I don’t have any empirical evidence to back this up, but my sense is that our identification as a Jewish community with Israel’s military comes far more naturally to us than a sense of identification with America’s men and women in uniform. I suspect that might be because a good number of American Jewish families have sons and daughters who serve or have served in the Israeli army, either as new immigrants or as volunteers who do so to serve the Jewish state. That is all well and good, and certainly to be admired. It is probably true in this generation that most American Jews know far more people who are serving or have served in the IDF than they do American military personnel, Jewish or otherwise.
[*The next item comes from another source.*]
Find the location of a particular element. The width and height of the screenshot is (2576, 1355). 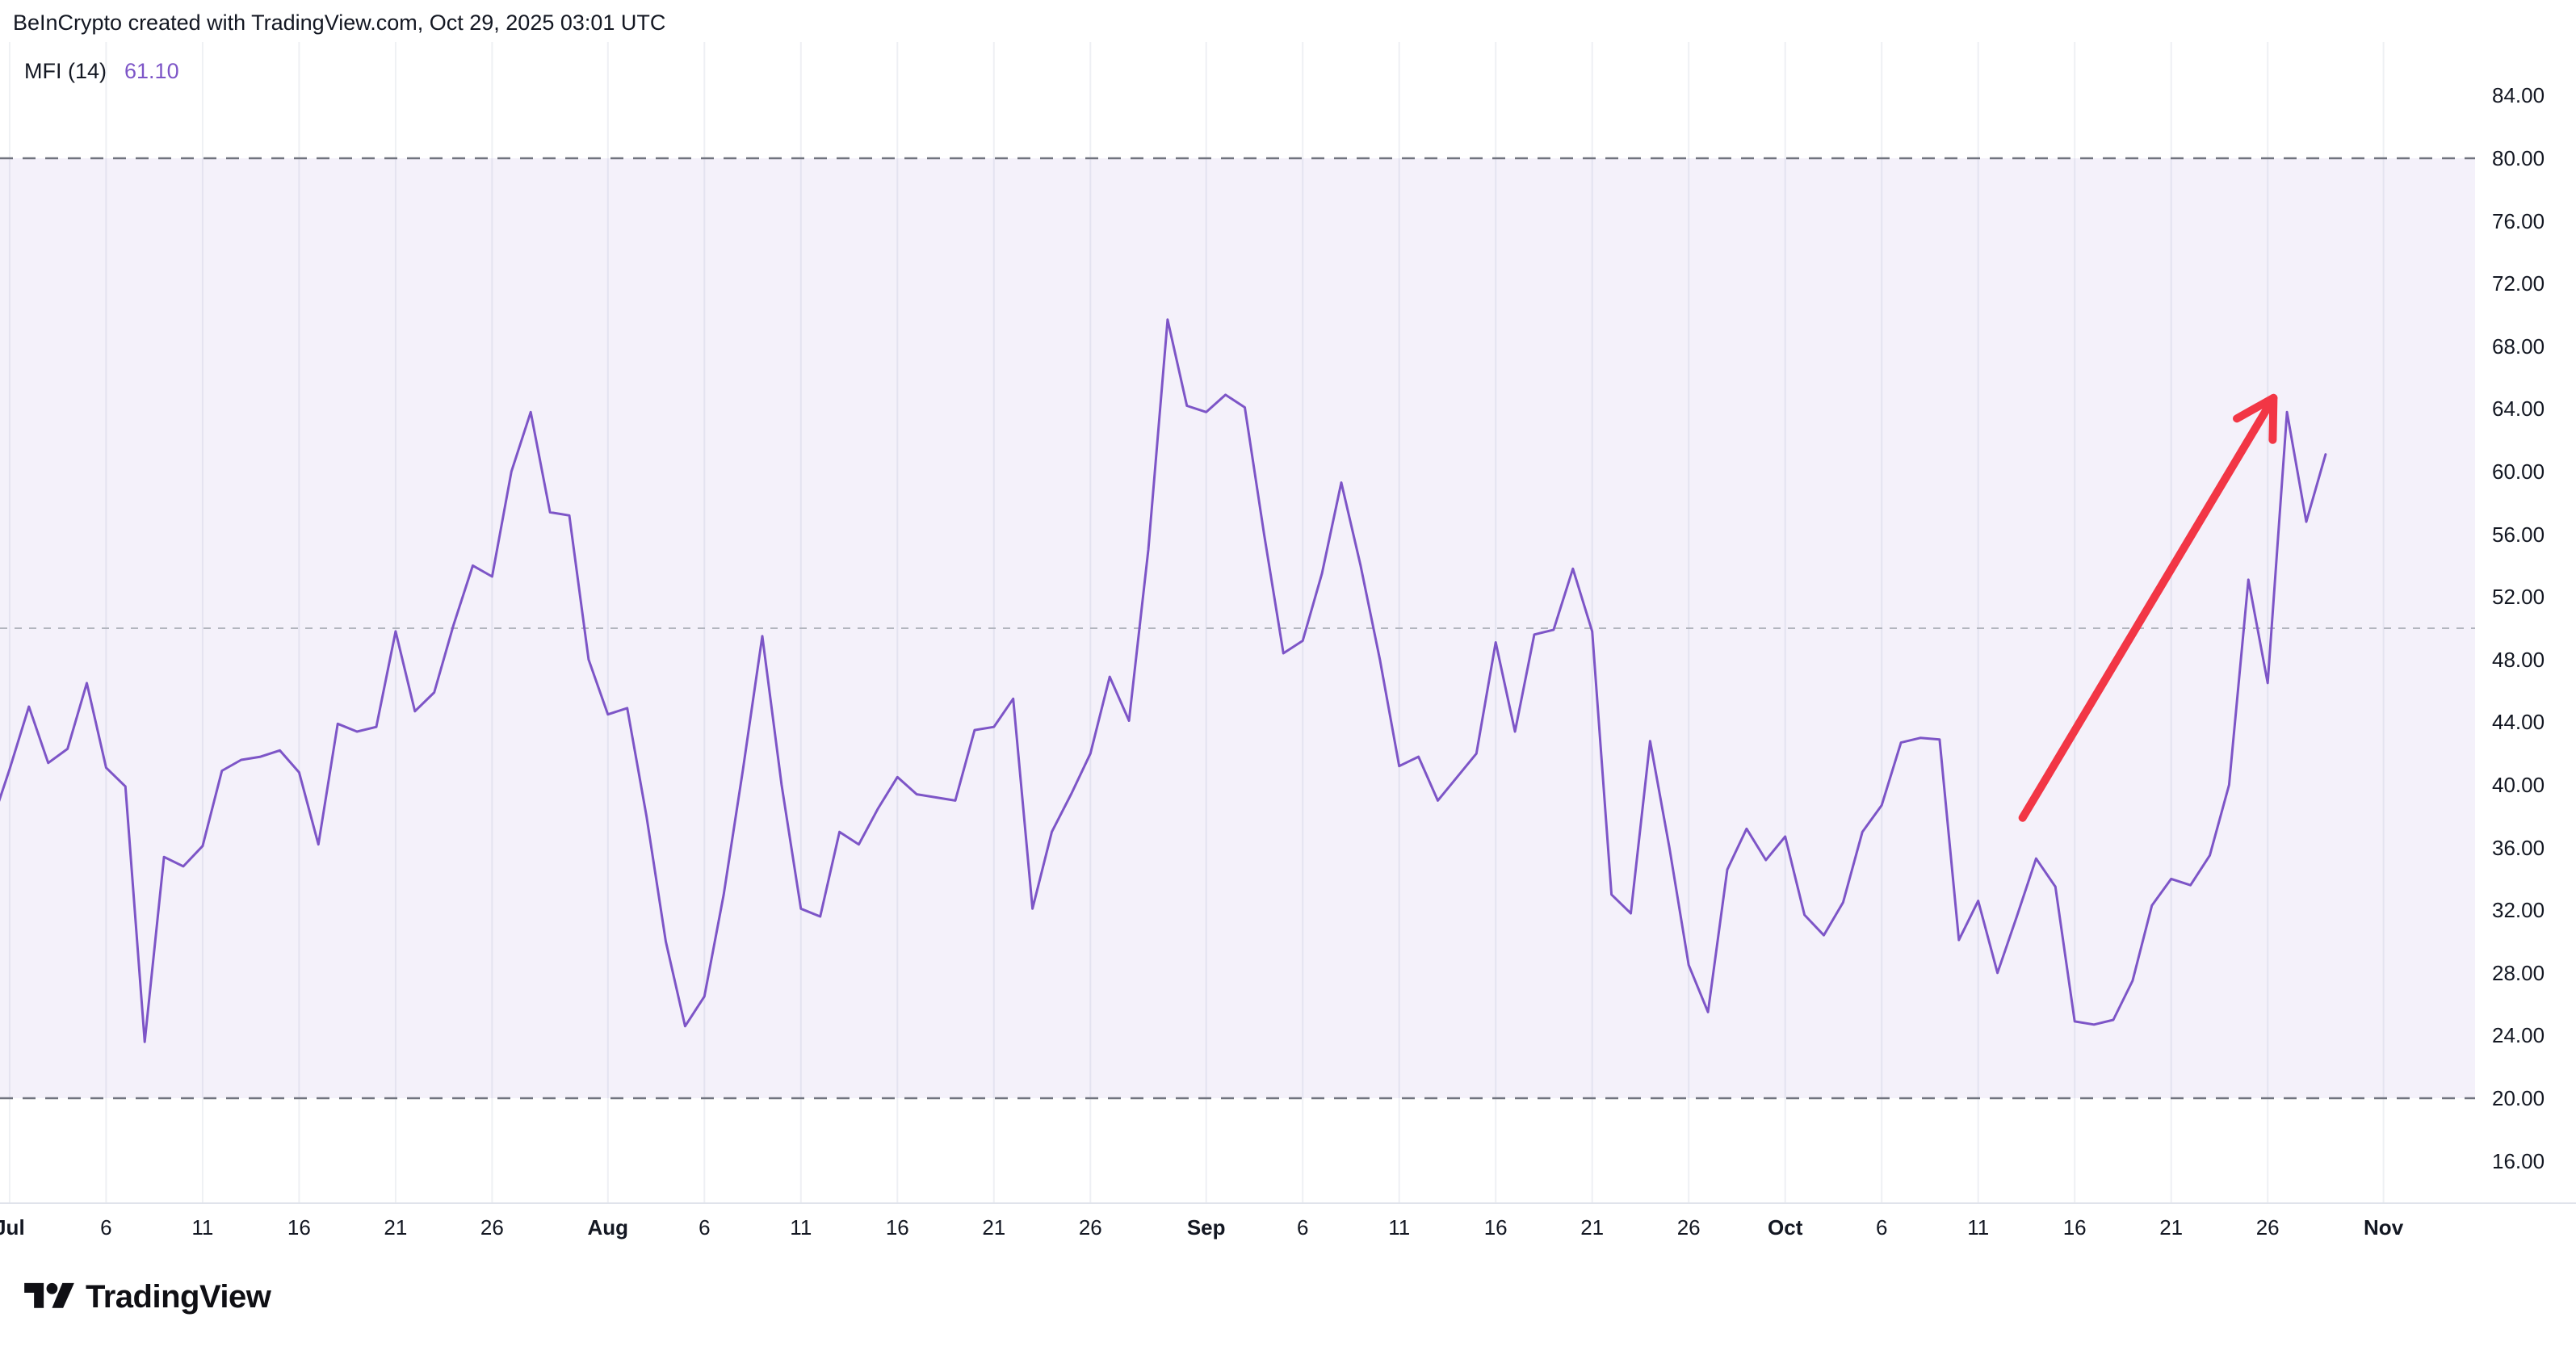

But as we marked Veterans Day this week, it occurred to me anew how wrong it is to pray for one and not the other. By all means, when reciting the Grace After Meals, we should say that Mishebeirach for Israel’s soldiers, and pray that God protect them. But we should feel no less obligated to pray for America’s military personnel, and pray for them as well. And any synagogue that recited a prayer for Israel’s military and Shabbat morning should recite one for America’s military as well. This is our country, and those brave men and women are fighting our fight in the far-flung reaches of a very hostile world. If you’d like a copy of the prayer that I’ve composed, feel free to e-mail me at gskolnik@fhjc.org, and I’ll send you one. But it doesn’t have to be mine. What matters is that we pray for God to protect America’s fighting force as well as Israel’s, and we do so with a full heart.
I hope your observance of Veterans Day was meaningful.
Rabbi Gerald C. Skolnik is the spiritual leader of the Forest Hills Jewish Center in Queens.